Information supplied:
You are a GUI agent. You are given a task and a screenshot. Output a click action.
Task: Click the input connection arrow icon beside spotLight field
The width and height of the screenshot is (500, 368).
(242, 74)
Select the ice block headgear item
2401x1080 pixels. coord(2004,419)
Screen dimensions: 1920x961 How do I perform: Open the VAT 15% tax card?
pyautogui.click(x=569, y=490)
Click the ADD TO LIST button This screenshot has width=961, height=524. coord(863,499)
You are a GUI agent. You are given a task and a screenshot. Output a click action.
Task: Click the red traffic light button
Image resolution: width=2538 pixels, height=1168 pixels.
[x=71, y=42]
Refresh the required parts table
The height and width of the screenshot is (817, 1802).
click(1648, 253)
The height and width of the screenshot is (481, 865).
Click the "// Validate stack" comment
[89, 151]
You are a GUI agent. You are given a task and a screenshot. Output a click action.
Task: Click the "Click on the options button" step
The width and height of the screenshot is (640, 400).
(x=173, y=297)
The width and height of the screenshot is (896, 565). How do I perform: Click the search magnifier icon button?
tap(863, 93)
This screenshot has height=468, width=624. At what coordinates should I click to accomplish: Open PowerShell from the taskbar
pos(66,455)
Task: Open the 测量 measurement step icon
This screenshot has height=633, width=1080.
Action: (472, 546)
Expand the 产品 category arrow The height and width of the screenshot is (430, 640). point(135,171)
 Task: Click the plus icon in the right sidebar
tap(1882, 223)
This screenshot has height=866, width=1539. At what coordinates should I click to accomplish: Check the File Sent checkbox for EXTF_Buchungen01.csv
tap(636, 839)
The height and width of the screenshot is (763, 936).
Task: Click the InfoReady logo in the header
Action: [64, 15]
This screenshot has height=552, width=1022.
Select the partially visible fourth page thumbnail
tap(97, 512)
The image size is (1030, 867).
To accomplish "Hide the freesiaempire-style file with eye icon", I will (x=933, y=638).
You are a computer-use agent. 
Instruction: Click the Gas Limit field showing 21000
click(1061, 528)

Problem requirements: Only lines holding the word "arrow" are wanted, so copy each of them from the records above.

Result of this task:
Task: Click the input connection arrow icon beside spotLight field
Expand the 产品 category arrow The height and width of the screenshot is (430, 640). point(135,171)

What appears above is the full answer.